## [EXERCISE INPUTS]

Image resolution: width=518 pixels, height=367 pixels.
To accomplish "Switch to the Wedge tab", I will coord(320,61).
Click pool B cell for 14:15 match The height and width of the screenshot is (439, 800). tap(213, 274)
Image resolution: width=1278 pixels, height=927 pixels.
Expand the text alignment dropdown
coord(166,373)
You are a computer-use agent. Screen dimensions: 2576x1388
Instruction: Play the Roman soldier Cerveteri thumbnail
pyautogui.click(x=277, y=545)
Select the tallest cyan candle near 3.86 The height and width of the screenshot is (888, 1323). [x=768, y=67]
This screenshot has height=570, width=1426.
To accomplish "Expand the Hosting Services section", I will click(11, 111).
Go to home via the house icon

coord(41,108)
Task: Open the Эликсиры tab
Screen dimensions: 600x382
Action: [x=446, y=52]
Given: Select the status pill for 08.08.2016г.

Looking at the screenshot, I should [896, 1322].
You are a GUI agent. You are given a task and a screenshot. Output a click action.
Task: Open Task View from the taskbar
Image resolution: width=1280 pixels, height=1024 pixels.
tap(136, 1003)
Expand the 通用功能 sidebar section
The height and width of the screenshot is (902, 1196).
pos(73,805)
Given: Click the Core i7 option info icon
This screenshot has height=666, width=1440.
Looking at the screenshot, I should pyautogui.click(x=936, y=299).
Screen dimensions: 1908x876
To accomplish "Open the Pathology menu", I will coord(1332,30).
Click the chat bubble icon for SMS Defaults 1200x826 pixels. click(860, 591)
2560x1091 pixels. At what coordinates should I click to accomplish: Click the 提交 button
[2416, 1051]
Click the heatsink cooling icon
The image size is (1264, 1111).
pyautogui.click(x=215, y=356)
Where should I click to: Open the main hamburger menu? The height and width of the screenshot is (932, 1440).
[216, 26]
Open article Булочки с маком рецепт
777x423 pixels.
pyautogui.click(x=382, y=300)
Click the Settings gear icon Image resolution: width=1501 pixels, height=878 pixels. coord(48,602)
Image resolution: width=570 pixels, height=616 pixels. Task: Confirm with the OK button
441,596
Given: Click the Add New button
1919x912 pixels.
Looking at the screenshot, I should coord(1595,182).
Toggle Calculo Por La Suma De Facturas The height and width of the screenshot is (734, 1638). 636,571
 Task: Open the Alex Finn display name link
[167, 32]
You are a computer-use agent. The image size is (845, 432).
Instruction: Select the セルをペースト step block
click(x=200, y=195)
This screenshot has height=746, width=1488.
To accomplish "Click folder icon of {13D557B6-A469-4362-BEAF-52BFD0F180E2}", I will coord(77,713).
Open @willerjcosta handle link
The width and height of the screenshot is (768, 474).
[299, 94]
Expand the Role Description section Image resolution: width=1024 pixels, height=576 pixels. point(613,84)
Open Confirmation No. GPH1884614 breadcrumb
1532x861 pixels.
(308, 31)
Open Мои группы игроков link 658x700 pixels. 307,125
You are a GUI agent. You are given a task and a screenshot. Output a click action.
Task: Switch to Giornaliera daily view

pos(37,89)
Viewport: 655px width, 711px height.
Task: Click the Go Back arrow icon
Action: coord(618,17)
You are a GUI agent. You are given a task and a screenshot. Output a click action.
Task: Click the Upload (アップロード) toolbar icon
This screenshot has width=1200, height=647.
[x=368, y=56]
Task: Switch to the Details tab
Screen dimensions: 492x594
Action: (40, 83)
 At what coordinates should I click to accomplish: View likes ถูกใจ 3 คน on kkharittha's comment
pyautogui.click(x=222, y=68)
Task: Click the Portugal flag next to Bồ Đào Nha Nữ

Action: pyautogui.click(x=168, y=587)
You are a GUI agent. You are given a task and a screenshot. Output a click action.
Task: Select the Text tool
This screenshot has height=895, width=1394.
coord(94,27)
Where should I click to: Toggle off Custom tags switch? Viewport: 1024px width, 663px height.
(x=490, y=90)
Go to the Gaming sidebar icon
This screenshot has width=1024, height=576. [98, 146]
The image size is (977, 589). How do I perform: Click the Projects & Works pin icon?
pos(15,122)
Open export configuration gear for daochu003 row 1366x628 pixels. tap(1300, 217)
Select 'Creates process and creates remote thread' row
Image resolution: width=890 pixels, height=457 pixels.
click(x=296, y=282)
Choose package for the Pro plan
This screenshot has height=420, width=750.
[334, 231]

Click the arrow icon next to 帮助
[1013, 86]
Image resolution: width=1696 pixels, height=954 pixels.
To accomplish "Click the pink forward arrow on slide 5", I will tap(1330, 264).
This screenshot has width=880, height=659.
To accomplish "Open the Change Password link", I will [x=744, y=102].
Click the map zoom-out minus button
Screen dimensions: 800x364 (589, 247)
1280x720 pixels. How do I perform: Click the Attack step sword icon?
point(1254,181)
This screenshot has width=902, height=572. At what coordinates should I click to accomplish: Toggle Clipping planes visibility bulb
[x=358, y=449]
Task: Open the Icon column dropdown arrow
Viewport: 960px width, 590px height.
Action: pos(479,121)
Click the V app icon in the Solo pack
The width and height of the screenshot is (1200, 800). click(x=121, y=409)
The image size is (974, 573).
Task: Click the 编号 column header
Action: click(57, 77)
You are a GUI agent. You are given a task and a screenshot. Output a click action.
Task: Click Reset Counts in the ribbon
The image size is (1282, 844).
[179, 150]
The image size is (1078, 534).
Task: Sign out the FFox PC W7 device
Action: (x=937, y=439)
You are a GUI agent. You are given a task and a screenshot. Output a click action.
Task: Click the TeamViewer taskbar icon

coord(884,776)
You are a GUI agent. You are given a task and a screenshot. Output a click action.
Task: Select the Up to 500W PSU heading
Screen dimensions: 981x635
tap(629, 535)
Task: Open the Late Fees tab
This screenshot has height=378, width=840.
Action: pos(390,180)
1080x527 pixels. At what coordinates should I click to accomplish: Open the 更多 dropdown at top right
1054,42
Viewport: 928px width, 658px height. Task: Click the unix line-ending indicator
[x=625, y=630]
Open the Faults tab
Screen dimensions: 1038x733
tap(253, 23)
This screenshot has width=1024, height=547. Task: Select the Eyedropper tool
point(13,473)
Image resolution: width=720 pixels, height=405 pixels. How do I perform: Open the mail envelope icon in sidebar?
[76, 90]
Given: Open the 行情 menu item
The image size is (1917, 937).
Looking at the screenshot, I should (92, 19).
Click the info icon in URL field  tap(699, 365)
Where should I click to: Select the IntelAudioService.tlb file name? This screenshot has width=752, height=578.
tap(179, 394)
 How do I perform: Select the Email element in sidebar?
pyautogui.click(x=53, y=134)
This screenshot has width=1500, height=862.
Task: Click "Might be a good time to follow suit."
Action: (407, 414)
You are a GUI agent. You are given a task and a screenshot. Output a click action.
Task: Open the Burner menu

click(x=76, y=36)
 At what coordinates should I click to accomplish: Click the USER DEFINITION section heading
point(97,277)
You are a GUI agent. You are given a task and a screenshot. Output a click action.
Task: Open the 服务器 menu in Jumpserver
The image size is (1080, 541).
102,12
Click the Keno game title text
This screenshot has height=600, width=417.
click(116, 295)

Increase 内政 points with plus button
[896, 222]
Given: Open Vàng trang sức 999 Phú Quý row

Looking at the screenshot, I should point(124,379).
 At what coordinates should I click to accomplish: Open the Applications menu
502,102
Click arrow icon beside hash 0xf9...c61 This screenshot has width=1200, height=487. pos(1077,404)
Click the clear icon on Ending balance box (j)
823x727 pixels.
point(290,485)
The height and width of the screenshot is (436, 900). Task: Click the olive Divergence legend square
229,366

## [BRIEF]
Take exactly the lines from the one containing "Image resolution: width=1696" through the one containing "Click the info" in the data above, and output them with nothing added.

## [RESPONSE TO THE TASK]
Image resolution: width=1696 pixels, height=954 pixels.
To accomplish "Click the pink forward arrow on slide 5", I will tap(1330, 264).
This screenshot has width=880, height=659.
To accomplish "Open the Change Password link", I will [x=744, y=102].
Click the map zoom-out minus button
Screen dimensions: 800x364 (589, 247)
1280x720 pixels. How do I perform: Click the Attack step sword icon?
point(1254,181)
This screenshot has width=902, height=572. At what coordinates should I click to accomplish: Toggle Clipping planes visibility bulb
[x=358, y=449]
Task: Open the Icon column dropdown arrow
Viewport: 960px width, 590px height.
Action: pos(479,121)
Click the V app icon in the Solo pack
The width and height of the screenshot is (1200, 800). click(x=121, y=409)
The image size is (974, 573).
Task: Click the 编号 column header
Action: click(57, 77)
You are a GUI agent. You are given a task and a screenshot. Output a click action.
Task: Click Reset Counts in the ribbon
The image size is (1282, 844).
[179, 150]
The image size is (1078, 534).
Task: Sign out the FFox PC W7 device
Action: (x=937, y=439)
You are a GUI agent. You are given a task and a screenshot. Output a click action.
Task: Click the TeamViewer taskbar icon

coord(884,776)
You are a GUI agent. You are given a task and a screenshot. Output a click action.
Task: Select the Up to 500W PSU heading
Screen dimensions: 981x635
tap(629, 535)
Task: Open the Late Fees tab
This screenshot has height=378, width=840.
Action: pos(390,180)
1080x527 pixels. At what coordinates should I click to accomplish: Open the 更多 dropdown at top right
1054,42
Viewport: 928px width, 658px height. Task: Click the unix line-ending indicator
[x=625, y=630]
Open the Faults tab
Screen dimensions: 1038x733
tap(253, 23)
This screenshot has width=1024, height=547. Task: Select the Eyedropper tool
point(13,473)
Image resolution: width=720 pixels, height=405 pixels. How do I perform: Open the mail envelope icon in sidebar?
[76, 90]
Given: Open the 行情 menu item
The image size is (1917, 937).
Looking at the screenshot, I should (92, 19).
Click the info icon in URL field  tap(699, 365)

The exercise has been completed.